“Mi piacciono i materiali luminosi, e anche se sono movimenti rapidi mi piace che si percepisca una scia potente, qualcosa che non dorme, prospettive, punti di luce, cose che sfumano, cancellate dal tempo, così velocemente che c'è un dinamismo... ".
È Thierry Chavenon che parla dei suoi quadri, a bassa voce, con dolcezza ma gravità. Entriamo nel suo universo con inquietudine come la macchina fotografica di Hitchcock entra in una casa o la macchina fotografica di Fritz Lang entra in una città: una casa o una città con i suoi rilievi, i suoi intrighi, i suoi spessori, la sua forza architettonica... a tentoni, possiamo sobbalzare, guardare per una luce che finiamo sempre per trovare. Ogni suo dipinto sembra essere la cornice di un intrigo, di un mistero da scoprire, di una suspense il cui esito sarebbe una sorta di anonimato esistenziale che apre ancora la porta ad altre ombre del tempo. Il cinema non è lontano.
Thierry Chavenon ha trascorso una ventina d'anni sui set, prima come stagista in Nikita di Luc Besson, poi in Fino alla fine del mondo del malinconico Wim Wenders, fino a diventare scenografo del film De l'altro lato del ring. road di David Charhon e En solitaire di Christophe Offenstein. Con queste decorazioni inizia la sua opera pittorica; di fronte ai riflettori, si illude di piegare la brutalità della luce, preferendo l'ombra e rendendola visibile piuttosto che esporla.

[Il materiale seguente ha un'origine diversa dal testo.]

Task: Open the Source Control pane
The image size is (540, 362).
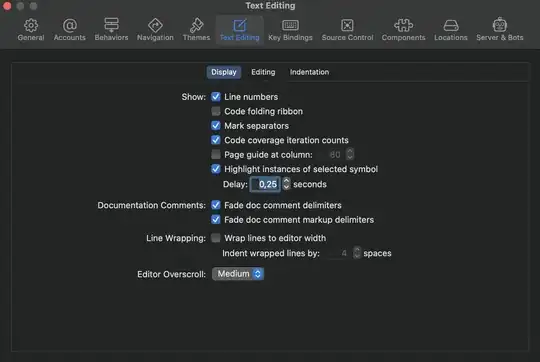Action: pos(347,30)
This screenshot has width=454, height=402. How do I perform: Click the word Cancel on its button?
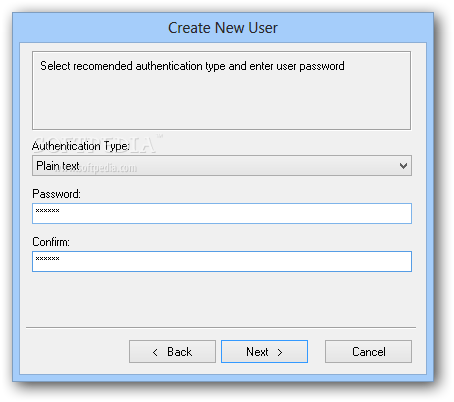tap(369, 352)
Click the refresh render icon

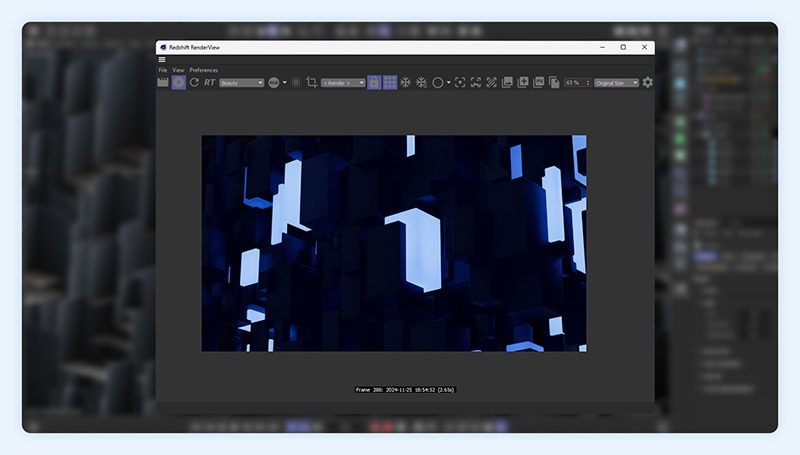click(x=194, y=82)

Esplora in sé la passione per l'atmosfera che ancora oggi oppone al narcisismo. Ma il cinema è anche un lavoro gerarchico, con le sue équipe, con i suoi vincoli economici e umani che incanalano le emozioni. Ancor di più nel centinaio di film pubblicitari ai quali Thierry Chavenon ha contribuito con il suo lavoro. Oltre all'eccesso della merce e al suo prestigio che deve essere sempre più messo in luce, è anche la potenza di direttori della fotografia come John Mathieson, Peter Suschitzky o Vilko Filac, questi altri demiurghi della luce, che incontra lì. Grandi spazi sudafricani o americani, siamo “outdoor in the sky”, ma anche luce nera di Berlino o Praga che negli anni Novanta volarono sui mercati accogliendo le riprese europee ma senza rinnegare la loro appartenenza alla Mittel Europa.
In precedenza, gli piace parlare di sua nonna che come famiglia era immersa nei set dell'opera, nella musica classica e nel disegno; lo iscrive all'École supérieure des arts moderne (ESAM) dove si forma nel rigore architettonico e diventa decoratore. A meno che non si ricordi che suo padre disegnatore, nello studio di un architetto di Orléans, elaborò progetti per un complesso residenziale uscito direttamente dall'immaginario Bauhaus in cui Thierry trascorse tutta la sua infanzia. I ricordi sono talvolta arbitrari, le affiliazioni spesso concordi, ma ciò nonostante il suo viaggio e oggi i suoi dipinti testimoniano, quasi brutalmente, questi parametri di riferimento.
Allora Thierry Chavenon ha voluto combattere, come si dice delle battaglie essenziali che rimandiamo sempre a più tardi. Cominciò a dipingere quasi come un pazzo, un centinaio di tele. Dice che i suoi dipinti sono impulsi. Fa una rete come gli altri fanno i capricci. Lavora a pochade, senza schizzo come altri fanno il trapezio senza rete, senza sentire il bisogno di uno schizzo restrittivo. Dipinge masse. I suoi pennelli devono schiantarsi sulla tela e lasciare una grande impronta. Senza paura. Con energia. Il suo universo è segnato da un rapporto dialettico tra bianco e nero. I colori si sentono, ma in sordina. Lì si percepiscono gli echi lontani dell'Action painting, questo movimento newyorkese degli anni Cinquanta che non voleva dissociare i gesti dell'opera dalle forme assunte dalla pittura di certi espressionisti astratti.
Oggi Jean-Philippe Therond, nella sua galleria di rue de Saintonge, ci presenta i suoi dipinti. L'ultimo viaggio di una donna nuda (Memento Mori) ci colloca nell'ombra del tempo.